Do Language Nuances Provide Comfort?

I recently wrote that people in cross-cultural transition need to hear their native language spoken.  However, is it enough just to hear the language no matter who speaks it?  I’d like to amend that by adding that people need to hear their language spoken by another native speaker of their language, preferably someone from their own nationality.  The reasoning for this is that certain nuances provide a sense of comfort and remind us of home.  Also, speaking our native language with another native speaker allows us to let down our guard and relax.

In Russia I spoke English with my Russian friends and students but realized I was constantly grading my language.  I also never used slang  and spoke slower than usual so I could be understood.  Consequently, I realized I always monitored my speech instead of letting it flow freely.  When I returned to the United States, I visibly observed a relaxation in my speech that was both comfortable and comforting.

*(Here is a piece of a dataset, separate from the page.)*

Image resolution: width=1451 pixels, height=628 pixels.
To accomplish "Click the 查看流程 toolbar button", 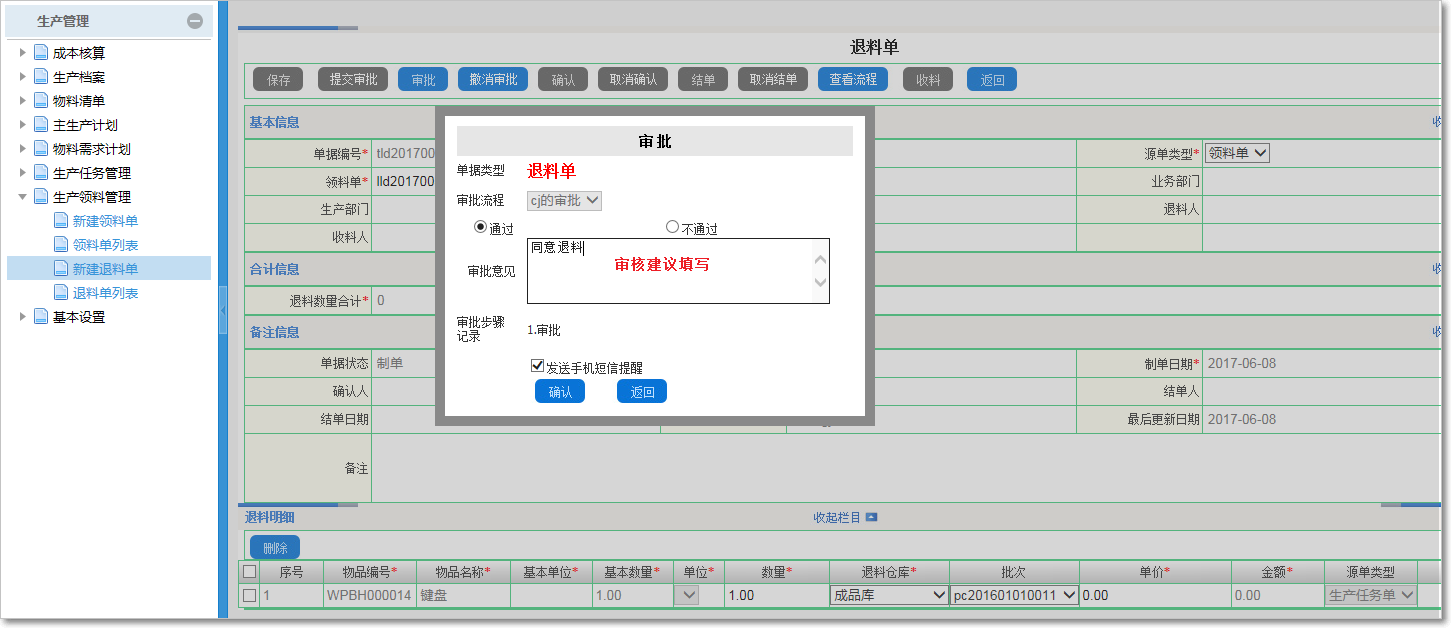I will coord(852,79).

Not having to worry that you’ll be understood and being able to be yourself linguistically is something I always took advantage of.  When I’m speaking with other Americans there is the bond of language that comes immediately and is instantly recognizable when you meet another person of your nationality, especially when you both live abroad.  Elizabeth Gilbert made a note of this in her book Eat, Pray, Love when she commented that she was able to speak “American” instead of English due to the nuances of American English.  While she referred to slang, there are other nuances that seem go go unnoticed until we no longer have them.  These include accent and speed.

Which linguistic nuances provide you comfort when you speak your native language with another native speaker?  Have you experienced this feeling?  Has it made you appreciate your language more?